• [What you are asked to do]:
Copy the material below verbatim, starting at the line that contains "Tap the 1-866-2-GOOGLE" and ending at the last line of the material.

• [Input rows]:
================================
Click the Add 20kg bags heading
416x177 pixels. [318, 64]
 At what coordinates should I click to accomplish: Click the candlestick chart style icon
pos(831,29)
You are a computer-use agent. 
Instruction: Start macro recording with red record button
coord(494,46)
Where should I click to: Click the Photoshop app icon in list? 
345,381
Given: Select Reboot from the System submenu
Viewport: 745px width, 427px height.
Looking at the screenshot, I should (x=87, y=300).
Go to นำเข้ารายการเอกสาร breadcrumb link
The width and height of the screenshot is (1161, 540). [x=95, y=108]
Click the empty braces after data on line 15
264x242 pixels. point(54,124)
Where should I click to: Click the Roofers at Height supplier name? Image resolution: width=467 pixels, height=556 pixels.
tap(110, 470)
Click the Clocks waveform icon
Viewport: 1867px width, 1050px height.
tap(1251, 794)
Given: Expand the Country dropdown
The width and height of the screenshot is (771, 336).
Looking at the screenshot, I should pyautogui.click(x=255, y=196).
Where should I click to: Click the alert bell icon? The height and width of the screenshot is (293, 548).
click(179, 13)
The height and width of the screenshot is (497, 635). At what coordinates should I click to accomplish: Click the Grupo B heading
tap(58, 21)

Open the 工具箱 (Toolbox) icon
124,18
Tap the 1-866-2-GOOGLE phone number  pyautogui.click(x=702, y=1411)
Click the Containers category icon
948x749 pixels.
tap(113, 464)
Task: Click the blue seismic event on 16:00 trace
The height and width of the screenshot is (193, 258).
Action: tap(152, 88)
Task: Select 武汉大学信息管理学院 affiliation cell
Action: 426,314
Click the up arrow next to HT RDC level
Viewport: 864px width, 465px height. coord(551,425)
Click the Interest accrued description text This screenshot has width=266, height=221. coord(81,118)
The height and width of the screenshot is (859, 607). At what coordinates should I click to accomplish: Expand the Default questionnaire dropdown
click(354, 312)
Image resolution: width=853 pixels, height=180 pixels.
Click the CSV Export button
================================
• [Result of the task]:
Tap the 1-866-2-GOOGLE phone number  pyautogui.click(x=702, y=1411)
Click the Containers category icon
948x749 pixels.
tap(113, 464)
Task: Click the blue seismic event on 16:00 trace
The height and width of the screenshot is (193, 258).
Action: tap(152, 88)
Task: Select 武汉大学信息管理学院 affiliation cell
Action: 426,314
Click the up arrow next to HT RDC level
Viewport: 864px width, 465px height. coord(551,425)
Click the Interest accrued description text This screenshot has width=266, height=221. coord(81,118)
The height and width of the screenshot is (859, 607). At what coordinates should I click to accomplish: Expand the Default questionnaire dropdown
click(354, 312)
Image resolution: width=853 pixels, height=180 pixels.
Click the CSV Export button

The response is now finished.